WRITTEN REQUEST A: According to the scatter module documentation, which package do most of the implemented scatter matrices come from?
WRITTEN REQUEST B: Pick up the scatter module documentation after its last line and keep writing.

EXTRACTED TEXT:
- - -
Scatter

Module containing scatter matrix calculations and the Scatter class.

This module provides various functions to compute scatter matrices, which are essential for the ICS algorithm. The implemented scatter matrices include the covariance matrix, weighted covariance matrix, and pairwise one-step M-estimate of scatter. These scatter matrices are encapsulated in the Scatter class, which includes information about the location (mean) and a label describing the type of scatter matrix. If you want to use ICS with other scatter matrices than the ones provided in this module, you would need to create a Scatter object. See the Custom Scatter for a complete example.

Most of the implemented scatters come from the R package ICS.

class icspylab.scatter.Scatter(location, scatter, label)[source]

Bases: object

A class to represent the scatter matrix and its related data.

location

The mean location of the data.

Type:: ndarray

scatter

The scatter matrix.

Type:: ndarray

label

A label describing the scatter matrix.

Type:: str

icspylab.scatter.cov(X, location=True)[source]

Compute the covariance matrix.

Parameters:

X (array-like) – The data matrix.
location (bool, default=True)

Returns:

An object containing the location and scatter matrix.

Return type:

Scatter

Refernce:: Refer to numpy.cov

Example

>>> import numpy as np
>>> from icspylab.scatter import cov
>>> X = np.array([[-1, -1], [-2, -1], [-3, -2], [1, 1], [2, 1], [3, 2]])
>>> cov_X = cov(X)
- - -
INFORMATION SUPPLIED:
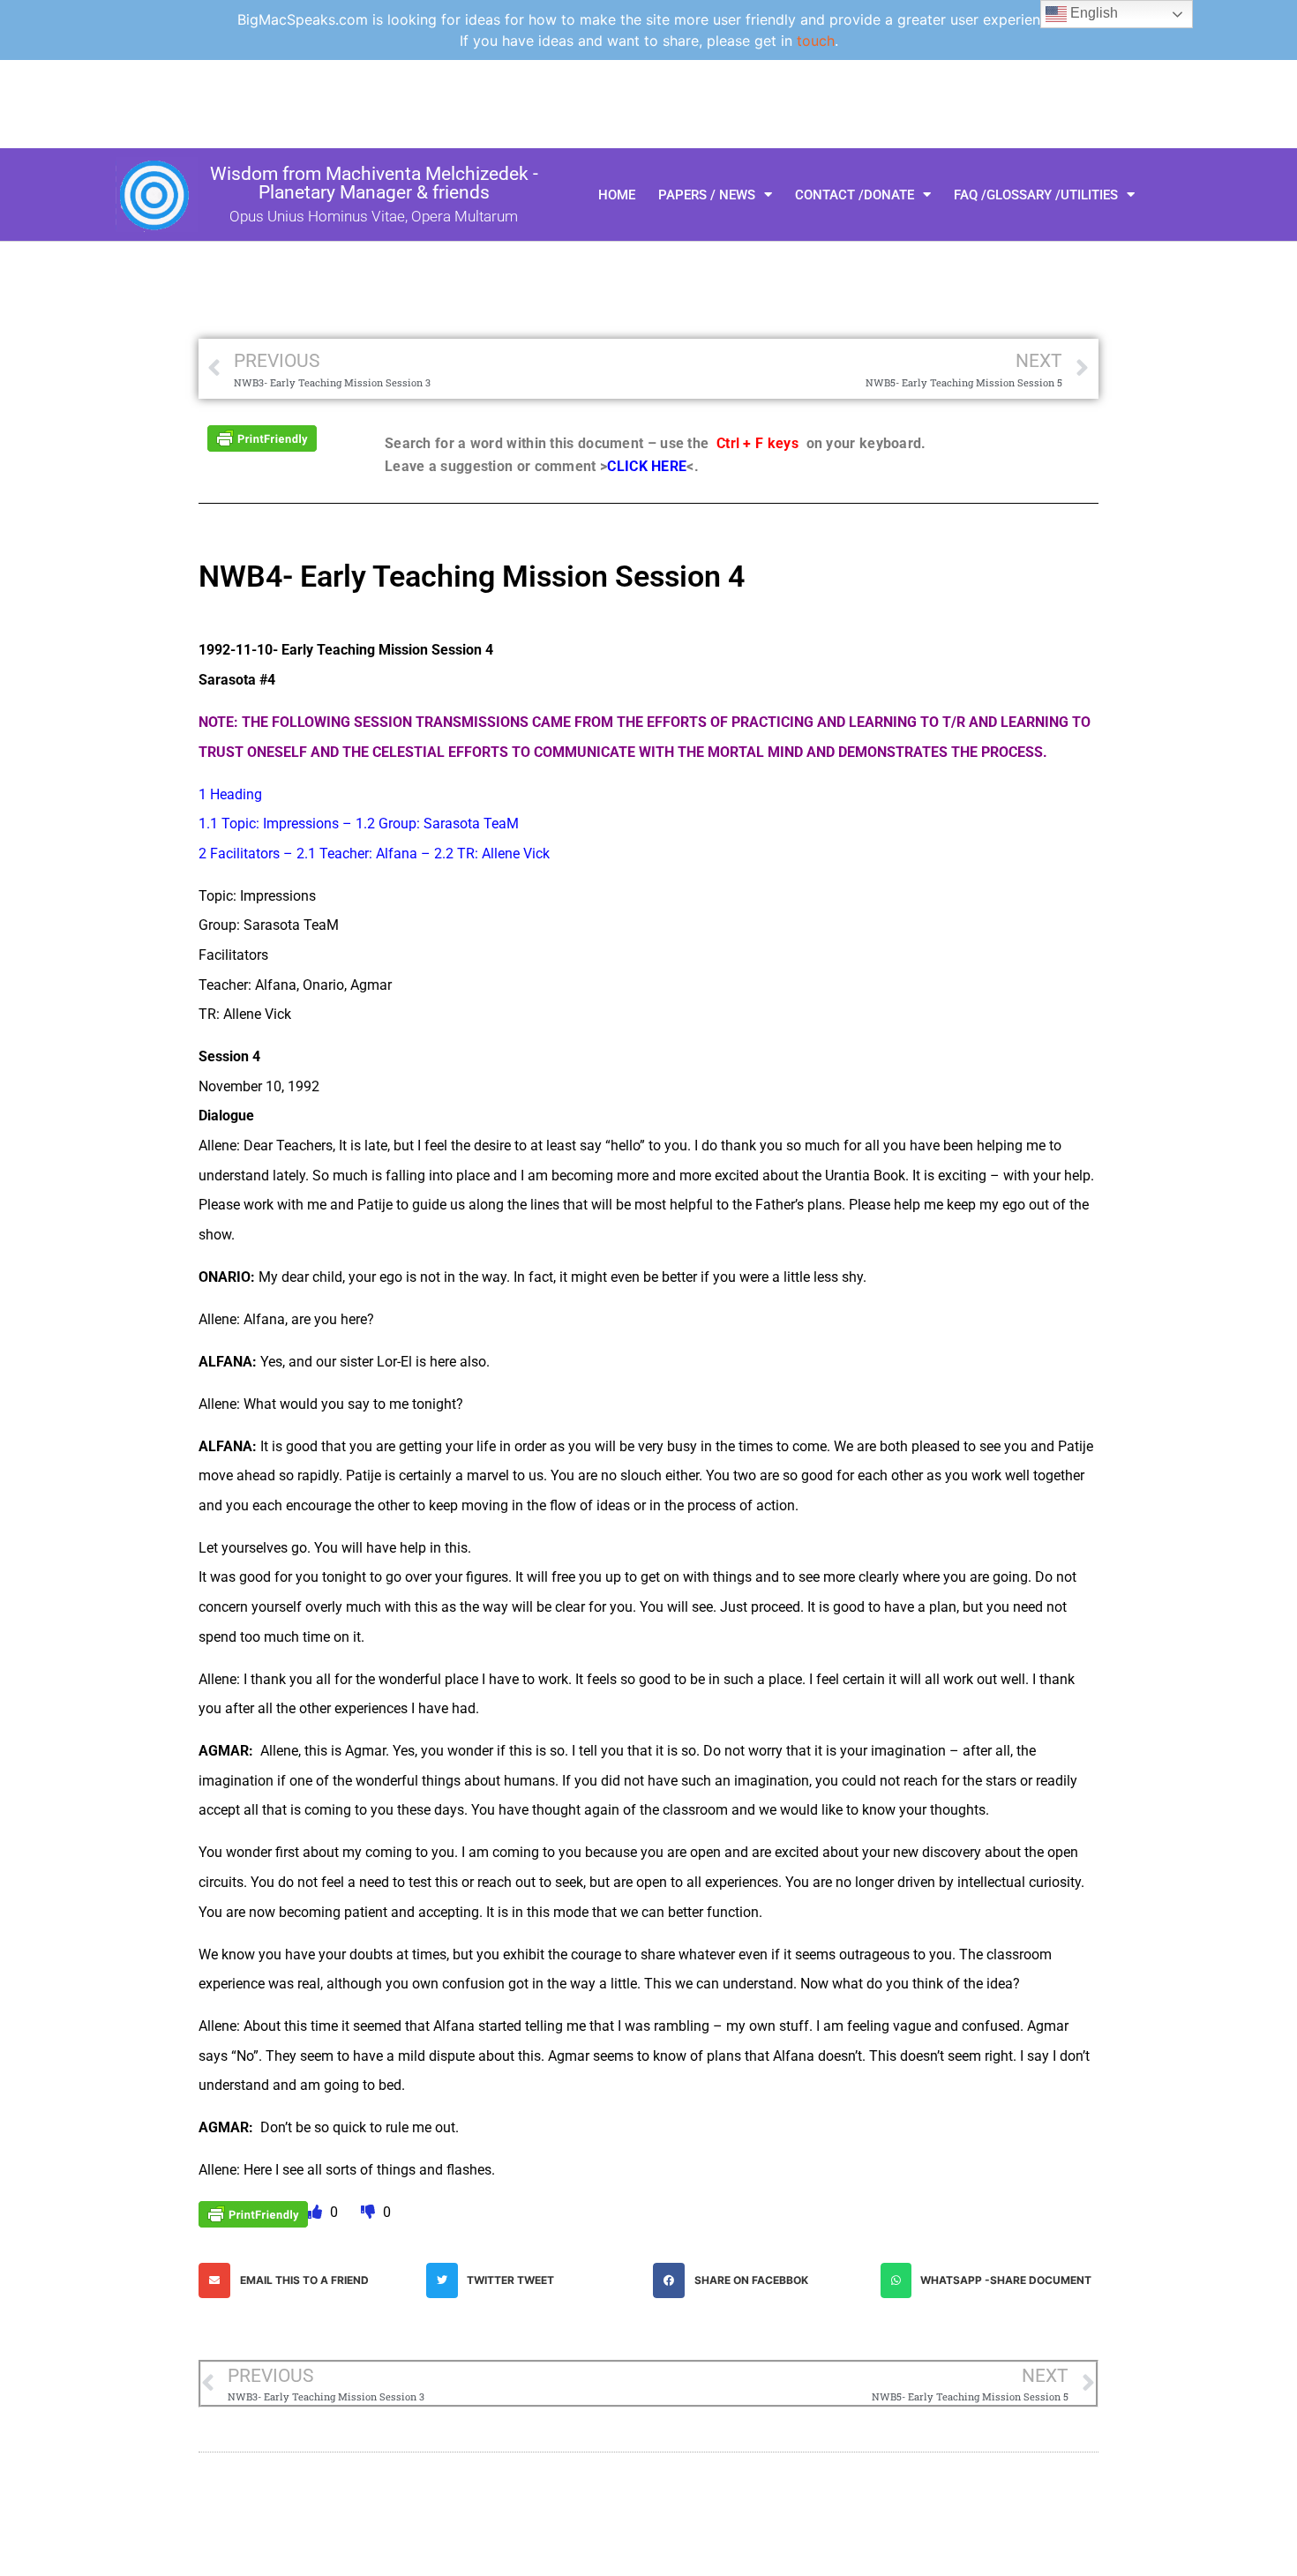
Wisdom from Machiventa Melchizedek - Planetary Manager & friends (374, 183)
- - -
OUTPUT A: The R package ICS.

OUTPUT B:
>>> print(cov_X.scatter)
[[5.6 3.6]
 [3.6 2.4]]

icspylab.scatter.cov4(X, location=True)[source]

Compute a custom weighted covariance matrix (cov4) which internally uses covW with alpha=1 and cf=(1 / (p + 2)).

Parameters:

X (array-like) – The data matrix.
location (bool, default=True)

Returns:

An object containing the location and custom weighted scatter matrix.

Return type:

Scatter

References

Cardoso, J.F. (1989), Source separation using higher order moments, in Proc. IEEE Conf. on Acoustics, Speech and Signal Processing (ICASSP’89), 2109–2112. <doi:10.1109/ICASSP.1989.266878>.
Oja, H., Sirkia, S. and Eriksson, J. (2006), Scatter matrices and independent component analysis, Austrian Journal of Statistics, 35, 175–189.
Nordhausen, K., Oja, H., & Tyler, D. E. (2008). Tools for exploring multivariate data: The package ICS. Journal of Statistical Software, 28, 1-31.

Example

>>> import numpy as np
>>> from icspylab.scatter import cov4
>>> X = np.array([[-1, -1], [-2, -1], [-3, -2], [1, 1], [2, 1], [3, 2]])
>>> cov4_X = cov4(X)
>>> print(cov4_X.scatter)
[[1.94444444 1.25      ]
 [1.25       0.83333333]]

icspylab.scatter.covAxis(X, location=True)[source]

Compute the one-step Tyler shape matrix which internally uses covW with alpha=-1 and cf=p.

Parameters:

X (array-like) – The data matrix.
location (bool, default=True)

Returns:

An object containing the location and scatter matrix.

Return type:

Scatter

References

Critchley , F., Pires, A. and Amado, C. (2006), Principal axis analysis, Technical Report, 06/14, The Open University Milton Keynes.
Tyler, D.E., Critchley, F., Dumbgen, L. and Oja, H. (2009), Invariant co-ordinate selection, Journal of the Royal Statistical Society,Series B, 71, 549–592. <doi:10.1111/j.1467-9868.2009.00706.x>.
Nordhausen, K., Oja, H., & Tyler, D. E. (2008). Tools for exploring multivariate data: The package ICS. Journal of Statistical Software, 28, 1-31.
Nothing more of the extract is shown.